Geht es der Schweiz wirklich so gut, wie Christoph Blocher behauptet?
ZÜRICH. Unsere Europapolitik steht still – für Christoph Blocher kein Problem, für einige Branchen allerdings schon.
Wo das Problem sei, fragte AltBundesrat Christoph Blocher an der EU-Debatte, die 20 Minuten am Dienstag organisiert hatte. Der Schweiz gehe es gut, das Fehlen eines Rahmenabkommens sei darum nicht zu beklagen. Wirtschaftsvertreter sehen das anders, denn einige Branchen und Institutionen haben Probleme. Hier die wichtigsten:
■ Bildung: Die EU hat die Schweiz aus ihrem Forschungsprogramm Horizon Europe ausgeschlossen. Laut Patrick Dümmler von Avenir Suisse haben Schweizer Hochschulen Mühe, die besten Köpfe unter den Professoren anzuheuern, weil sie aus der Schweiz heraus nun weniger gut netzwerken und sich international messen können. Und Corinne Feuz, Sprecherin der EPFL, sagt: «Wir beobachten, dass unsere besten Forscher abgeworben werden von Universitäten in der EU.»

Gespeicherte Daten
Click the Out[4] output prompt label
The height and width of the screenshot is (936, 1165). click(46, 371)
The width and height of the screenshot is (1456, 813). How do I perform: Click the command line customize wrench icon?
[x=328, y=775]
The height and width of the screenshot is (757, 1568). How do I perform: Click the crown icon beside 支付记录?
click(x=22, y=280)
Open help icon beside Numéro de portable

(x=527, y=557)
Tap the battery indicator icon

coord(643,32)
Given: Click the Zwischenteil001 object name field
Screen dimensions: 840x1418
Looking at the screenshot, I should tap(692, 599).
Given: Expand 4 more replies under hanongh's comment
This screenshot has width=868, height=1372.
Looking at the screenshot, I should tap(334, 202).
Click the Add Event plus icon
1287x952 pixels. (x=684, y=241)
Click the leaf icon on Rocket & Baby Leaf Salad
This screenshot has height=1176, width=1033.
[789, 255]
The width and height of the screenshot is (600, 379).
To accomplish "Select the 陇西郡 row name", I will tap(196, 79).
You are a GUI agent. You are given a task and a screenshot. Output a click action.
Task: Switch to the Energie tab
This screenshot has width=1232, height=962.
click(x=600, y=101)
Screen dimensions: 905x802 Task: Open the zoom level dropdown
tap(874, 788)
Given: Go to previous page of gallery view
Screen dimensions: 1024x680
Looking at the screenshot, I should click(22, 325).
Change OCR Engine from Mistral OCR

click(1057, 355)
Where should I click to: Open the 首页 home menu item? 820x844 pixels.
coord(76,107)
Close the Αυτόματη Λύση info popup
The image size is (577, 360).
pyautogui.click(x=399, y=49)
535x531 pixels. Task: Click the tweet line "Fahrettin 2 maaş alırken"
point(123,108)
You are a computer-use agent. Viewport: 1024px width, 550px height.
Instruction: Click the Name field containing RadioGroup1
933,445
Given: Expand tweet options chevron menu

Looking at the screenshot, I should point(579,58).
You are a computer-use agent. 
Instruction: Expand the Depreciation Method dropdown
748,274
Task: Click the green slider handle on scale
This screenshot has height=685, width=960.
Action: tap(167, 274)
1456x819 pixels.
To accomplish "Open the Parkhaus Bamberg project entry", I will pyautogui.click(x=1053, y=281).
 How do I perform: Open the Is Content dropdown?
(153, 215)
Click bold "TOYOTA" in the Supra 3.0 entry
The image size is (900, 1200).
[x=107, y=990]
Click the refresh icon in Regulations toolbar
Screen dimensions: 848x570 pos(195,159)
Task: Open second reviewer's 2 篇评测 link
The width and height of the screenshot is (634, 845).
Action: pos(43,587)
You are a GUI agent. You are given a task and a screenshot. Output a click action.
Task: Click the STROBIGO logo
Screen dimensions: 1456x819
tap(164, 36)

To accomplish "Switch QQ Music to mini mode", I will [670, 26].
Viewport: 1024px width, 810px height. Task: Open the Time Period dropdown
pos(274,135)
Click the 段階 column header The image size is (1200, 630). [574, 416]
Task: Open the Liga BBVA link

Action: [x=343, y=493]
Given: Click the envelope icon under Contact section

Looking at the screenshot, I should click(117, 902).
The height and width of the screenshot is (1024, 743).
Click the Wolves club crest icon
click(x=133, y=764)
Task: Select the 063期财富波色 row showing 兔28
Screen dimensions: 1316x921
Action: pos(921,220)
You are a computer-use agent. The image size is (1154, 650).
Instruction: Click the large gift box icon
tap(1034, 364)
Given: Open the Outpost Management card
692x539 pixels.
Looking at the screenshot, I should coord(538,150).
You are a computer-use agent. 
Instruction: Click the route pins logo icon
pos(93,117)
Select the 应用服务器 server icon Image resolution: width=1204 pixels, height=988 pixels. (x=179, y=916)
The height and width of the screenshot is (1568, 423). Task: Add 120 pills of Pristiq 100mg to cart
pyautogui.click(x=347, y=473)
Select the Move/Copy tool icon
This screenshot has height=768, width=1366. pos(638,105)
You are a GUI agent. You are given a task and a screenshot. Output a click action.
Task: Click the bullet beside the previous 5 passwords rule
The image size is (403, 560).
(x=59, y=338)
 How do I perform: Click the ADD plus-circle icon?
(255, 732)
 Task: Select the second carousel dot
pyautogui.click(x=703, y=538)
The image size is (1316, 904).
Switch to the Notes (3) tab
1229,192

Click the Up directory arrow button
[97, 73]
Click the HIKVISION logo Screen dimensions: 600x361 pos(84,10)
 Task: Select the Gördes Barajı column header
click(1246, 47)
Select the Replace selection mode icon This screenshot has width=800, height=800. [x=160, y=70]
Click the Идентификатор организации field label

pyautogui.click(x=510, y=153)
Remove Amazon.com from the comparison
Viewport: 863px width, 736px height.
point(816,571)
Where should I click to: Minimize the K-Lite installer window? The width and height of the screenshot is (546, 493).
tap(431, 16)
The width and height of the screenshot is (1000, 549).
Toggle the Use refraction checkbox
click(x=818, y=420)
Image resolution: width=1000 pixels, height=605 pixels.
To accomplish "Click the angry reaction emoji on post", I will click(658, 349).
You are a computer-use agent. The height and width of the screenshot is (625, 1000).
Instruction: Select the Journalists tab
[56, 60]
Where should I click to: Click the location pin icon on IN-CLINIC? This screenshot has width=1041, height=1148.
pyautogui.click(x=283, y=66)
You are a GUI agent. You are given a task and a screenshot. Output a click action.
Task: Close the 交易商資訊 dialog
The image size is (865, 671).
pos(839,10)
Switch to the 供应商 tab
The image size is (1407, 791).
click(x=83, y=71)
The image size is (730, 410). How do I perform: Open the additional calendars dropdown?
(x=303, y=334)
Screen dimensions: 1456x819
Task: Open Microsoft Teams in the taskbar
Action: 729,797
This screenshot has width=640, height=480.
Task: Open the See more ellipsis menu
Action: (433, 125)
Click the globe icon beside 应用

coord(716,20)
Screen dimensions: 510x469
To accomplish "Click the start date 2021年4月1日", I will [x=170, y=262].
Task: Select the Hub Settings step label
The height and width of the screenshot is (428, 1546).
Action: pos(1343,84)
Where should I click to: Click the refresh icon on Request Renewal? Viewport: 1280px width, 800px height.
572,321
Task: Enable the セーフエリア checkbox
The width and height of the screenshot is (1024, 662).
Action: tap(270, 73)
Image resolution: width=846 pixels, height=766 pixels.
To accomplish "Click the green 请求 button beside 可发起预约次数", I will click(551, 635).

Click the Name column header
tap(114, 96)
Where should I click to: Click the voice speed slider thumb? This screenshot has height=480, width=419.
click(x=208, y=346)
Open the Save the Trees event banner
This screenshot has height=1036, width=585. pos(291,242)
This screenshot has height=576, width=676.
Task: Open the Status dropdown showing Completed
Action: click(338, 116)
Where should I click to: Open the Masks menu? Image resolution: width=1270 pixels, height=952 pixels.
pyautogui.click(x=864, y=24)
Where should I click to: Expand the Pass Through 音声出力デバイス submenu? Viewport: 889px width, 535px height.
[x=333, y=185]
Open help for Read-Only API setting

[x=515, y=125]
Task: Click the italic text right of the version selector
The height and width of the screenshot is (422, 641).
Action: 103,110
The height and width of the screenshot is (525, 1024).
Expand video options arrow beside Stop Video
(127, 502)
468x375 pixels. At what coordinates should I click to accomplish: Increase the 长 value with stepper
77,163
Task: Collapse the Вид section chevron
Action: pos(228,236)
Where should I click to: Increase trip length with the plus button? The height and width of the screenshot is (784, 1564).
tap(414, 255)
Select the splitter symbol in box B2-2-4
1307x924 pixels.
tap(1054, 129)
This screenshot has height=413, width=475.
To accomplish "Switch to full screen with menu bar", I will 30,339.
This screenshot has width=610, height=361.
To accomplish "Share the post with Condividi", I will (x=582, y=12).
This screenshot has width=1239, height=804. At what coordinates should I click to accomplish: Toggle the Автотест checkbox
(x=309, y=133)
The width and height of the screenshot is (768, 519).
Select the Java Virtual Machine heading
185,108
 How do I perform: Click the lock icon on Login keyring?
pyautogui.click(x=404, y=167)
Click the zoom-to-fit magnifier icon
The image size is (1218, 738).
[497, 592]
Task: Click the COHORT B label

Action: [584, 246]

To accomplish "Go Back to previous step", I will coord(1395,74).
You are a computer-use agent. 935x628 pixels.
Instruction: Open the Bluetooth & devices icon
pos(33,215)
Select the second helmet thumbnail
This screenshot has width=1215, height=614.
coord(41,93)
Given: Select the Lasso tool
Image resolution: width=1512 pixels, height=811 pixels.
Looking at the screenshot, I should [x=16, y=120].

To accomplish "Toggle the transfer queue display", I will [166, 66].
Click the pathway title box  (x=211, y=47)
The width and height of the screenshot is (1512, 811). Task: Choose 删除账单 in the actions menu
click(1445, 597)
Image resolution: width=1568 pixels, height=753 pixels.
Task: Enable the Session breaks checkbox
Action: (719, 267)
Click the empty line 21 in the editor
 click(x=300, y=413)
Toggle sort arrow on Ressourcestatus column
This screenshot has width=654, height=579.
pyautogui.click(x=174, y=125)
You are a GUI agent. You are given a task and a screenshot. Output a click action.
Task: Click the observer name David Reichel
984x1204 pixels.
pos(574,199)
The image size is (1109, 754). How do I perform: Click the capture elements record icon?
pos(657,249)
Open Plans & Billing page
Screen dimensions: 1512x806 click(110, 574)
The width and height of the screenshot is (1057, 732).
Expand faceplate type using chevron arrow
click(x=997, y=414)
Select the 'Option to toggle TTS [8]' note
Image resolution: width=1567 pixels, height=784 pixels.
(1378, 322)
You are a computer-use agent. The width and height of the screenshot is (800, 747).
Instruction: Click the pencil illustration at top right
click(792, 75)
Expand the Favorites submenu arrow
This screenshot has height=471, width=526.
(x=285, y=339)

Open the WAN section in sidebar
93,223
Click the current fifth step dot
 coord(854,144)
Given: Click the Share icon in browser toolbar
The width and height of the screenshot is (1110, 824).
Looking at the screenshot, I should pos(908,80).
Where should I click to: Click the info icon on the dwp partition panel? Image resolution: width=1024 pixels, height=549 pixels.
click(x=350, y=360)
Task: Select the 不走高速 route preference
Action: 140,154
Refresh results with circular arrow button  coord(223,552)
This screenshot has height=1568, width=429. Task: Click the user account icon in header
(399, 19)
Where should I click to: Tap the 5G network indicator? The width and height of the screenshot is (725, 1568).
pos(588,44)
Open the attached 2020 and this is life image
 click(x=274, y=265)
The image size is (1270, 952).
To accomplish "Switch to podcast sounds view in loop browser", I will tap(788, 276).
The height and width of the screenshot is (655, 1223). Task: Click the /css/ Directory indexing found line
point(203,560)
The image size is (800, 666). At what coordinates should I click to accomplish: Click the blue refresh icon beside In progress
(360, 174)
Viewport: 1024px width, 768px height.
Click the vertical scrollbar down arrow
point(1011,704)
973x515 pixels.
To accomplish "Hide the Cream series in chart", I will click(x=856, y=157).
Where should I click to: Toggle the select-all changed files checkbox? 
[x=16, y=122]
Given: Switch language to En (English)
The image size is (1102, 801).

AUFGABEN
(1) Gib im Lesetext den Abschnitt von „Geht es der“ bis „Branchen allerdings schon.“ wieder und tausche dabei „Europapolitik“ gegen „Aussenpolitik“ aus.
(2) Aus welchem Forschungsprogramm hat die EU die Schweiz laut dem Lesetext ausgeschlossen?
(3) Nenne alle Personen, die im Lesetext mit Namen erwähnt werden.

LÖSUNGEN
(1)
Geht es der Schweiz wirklich so gut, wie Christoph Blocher behauptet?
ZÜRICH. Unsere Aussenpolitik steht still – für Christoph Blocher kein Problem, für einige Branchen allerdings schon.

(2) Aus Horizon Europe.

(3) Christoph Blocher, Patrick Dümmler, Corinne Feuz